McChesney believes too many top high school athletes fail to understand that respect is earned, not given.

“They say things like, ‘You need to respect me,’” he says. “And I’m like, ‘Who are you? No offense kid, but who do you think you are?’

“How about you just sit back and buy in and then you’ll be respected because of the work ethic? You sit here and tell me what I should think. No offense 17-year-old, but kick rocks.”

McChesney admits to being immature in many ways himself as a young player.

“I was a moron when I was in high school,” he says. “I didn’t do anything right. I went to college immature. I wasn’t a good student. I drank too much. I smoked too much. I chased too many girls. It directly affected my opportunity in the NFL.

“I had character issues. My senior year, I had 60 tackles and nine sacks as a three-technique and I didn’t even get invited to The Combine.”

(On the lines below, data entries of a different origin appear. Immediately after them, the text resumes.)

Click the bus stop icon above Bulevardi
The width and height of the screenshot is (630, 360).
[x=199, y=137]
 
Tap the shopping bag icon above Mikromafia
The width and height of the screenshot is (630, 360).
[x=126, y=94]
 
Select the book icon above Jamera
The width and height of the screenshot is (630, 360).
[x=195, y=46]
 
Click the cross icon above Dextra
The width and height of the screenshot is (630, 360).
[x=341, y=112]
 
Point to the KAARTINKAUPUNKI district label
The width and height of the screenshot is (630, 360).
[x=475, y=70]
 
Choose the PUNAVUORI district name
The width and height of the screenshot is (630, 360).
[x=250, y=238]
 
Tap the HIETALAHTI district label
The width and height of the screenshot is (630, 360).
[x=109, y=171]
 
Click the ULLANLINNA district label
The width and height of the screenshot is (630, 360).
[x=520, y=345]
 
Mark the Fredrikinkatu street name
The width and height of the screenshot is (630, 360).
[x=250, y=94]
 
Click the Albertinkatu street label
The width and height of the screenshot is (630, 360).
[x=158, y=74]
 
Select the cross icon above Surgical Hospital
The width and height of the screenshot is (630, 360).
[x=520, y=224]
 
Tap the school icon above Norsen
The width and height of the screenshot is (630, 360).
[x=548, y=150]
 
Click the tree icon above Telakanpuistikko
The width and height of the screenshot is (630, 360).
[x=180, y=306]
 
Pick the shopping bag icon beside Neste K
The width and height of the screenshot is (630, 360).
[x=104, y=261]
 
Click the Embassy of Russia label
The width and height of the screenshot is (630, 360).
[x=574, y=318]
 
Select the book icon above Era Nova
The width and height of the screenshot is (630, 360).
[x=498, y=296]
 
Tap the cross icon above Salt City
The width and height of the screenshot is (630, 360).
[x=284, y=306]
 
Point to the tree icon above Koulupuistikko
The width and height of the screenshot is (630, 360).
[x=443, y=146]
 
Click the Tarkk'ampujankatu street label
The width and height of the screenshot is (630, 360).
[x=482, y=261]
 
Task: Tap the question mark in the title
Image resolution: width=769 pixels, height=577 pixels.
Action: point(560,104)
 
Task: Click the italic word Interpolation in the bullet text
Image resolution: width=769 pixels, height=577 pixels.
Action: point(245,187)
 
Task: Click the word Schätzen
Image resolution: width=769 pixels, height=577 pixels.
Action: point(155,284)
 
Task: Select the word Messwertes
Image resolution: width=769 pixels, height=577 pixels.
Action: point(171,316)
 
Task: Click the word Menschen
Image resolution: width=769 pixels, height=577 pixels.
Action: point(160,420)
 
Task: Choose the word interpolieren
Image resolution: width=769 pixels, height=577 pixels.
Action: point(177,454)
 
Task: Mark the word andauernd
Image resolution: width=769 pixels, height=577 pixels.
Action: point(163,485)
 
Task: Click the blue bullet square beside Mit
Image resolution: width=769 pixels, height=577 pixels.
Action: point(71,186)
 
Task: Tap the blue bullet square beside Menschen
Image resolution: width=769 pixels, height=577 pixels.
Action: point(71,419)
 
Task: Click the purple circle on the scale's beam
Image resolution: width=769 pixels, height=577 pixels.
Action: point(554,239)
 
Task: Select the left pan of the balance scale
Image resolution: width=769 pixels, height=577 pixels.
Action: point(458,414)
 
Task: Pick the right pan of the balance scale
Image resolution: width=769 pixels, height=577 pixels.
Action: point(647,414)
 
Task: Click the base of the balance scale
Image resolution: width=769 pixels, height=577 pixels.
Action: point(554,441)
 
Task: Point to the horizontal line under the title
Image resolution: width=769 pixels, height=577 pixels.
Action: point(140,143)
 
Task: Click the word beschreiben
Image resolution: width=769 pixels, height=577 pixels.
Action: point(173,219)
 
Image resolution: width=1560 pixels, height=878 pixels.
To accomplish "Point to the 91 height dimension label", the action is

He wants to make sure his players don’t make the same mistakes he did.

“I’m very hard on my guys, but they all know I love them,” he says. “The ones who are supposed to be here, stay. And the ones who aren’t, go. That’s the beauty of football.”

And McChesney loves it.

“It’s pretty fun,” he says. “It’s a great gig. I’m just happy that I can help spark change in my home state and kids can have an outlet and access to somebody who does it right.

“I’d like to think we’re building a foundation with these kids that can help them grow as men and not just players.”